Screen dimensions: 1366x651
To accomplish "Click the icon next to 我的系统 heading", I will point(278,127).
____________________
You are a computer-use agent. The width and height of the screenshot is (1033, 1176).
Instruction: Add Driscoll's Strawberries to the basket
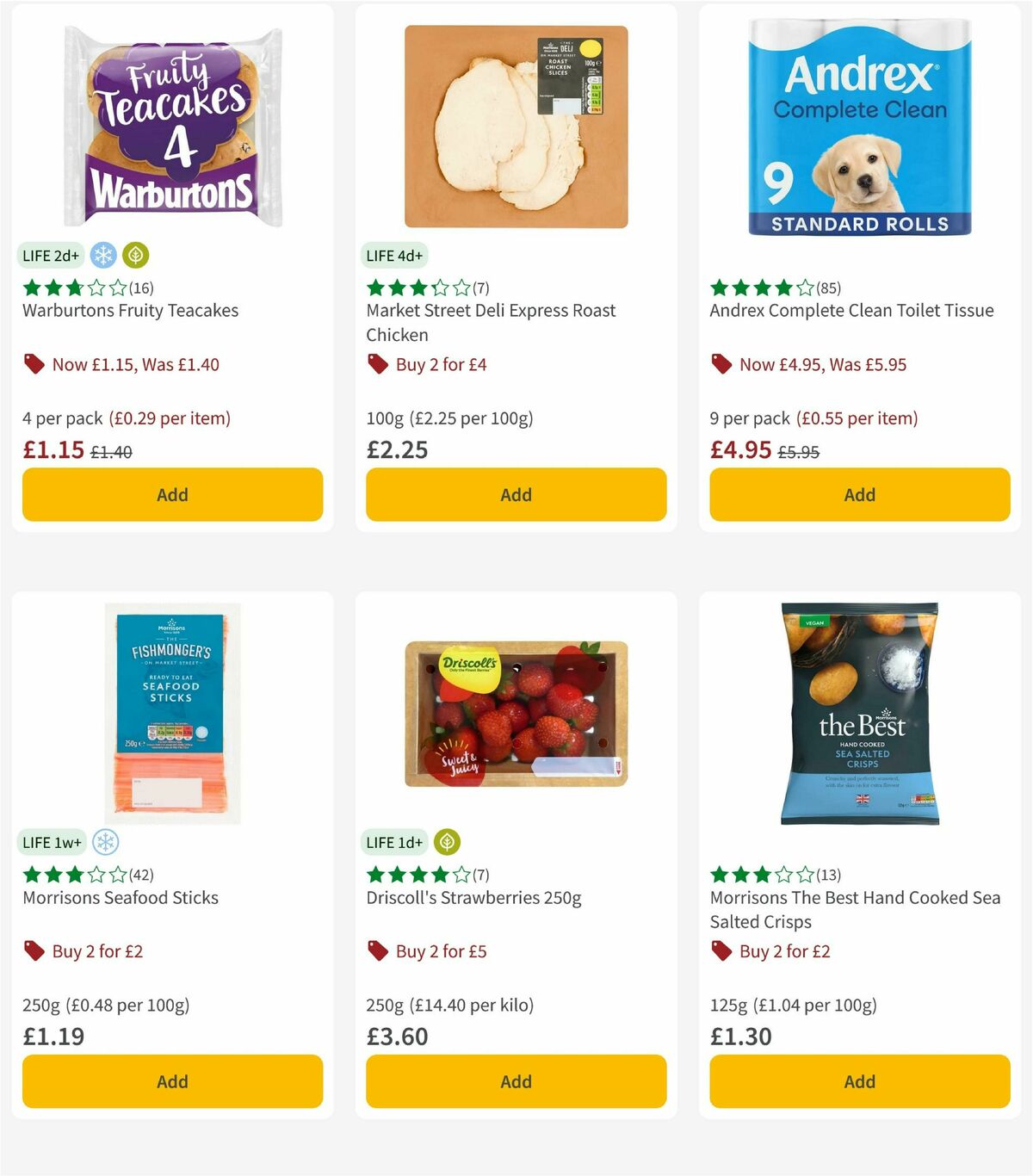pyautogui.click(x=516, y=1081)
____________________
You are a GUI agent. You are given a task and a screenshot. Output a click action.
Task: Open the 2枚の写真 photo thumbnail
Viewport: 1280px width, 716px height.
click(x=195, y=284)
____________________
Problem description ▸
Each line in the entries above that includes the string "agent" should be extracted.

Task solution ▸
You are a computer-use agent. The width and height of the screenshot is (1033, 1176).
You are a GUI agent. You are given a task and a screenshot. Output a click action.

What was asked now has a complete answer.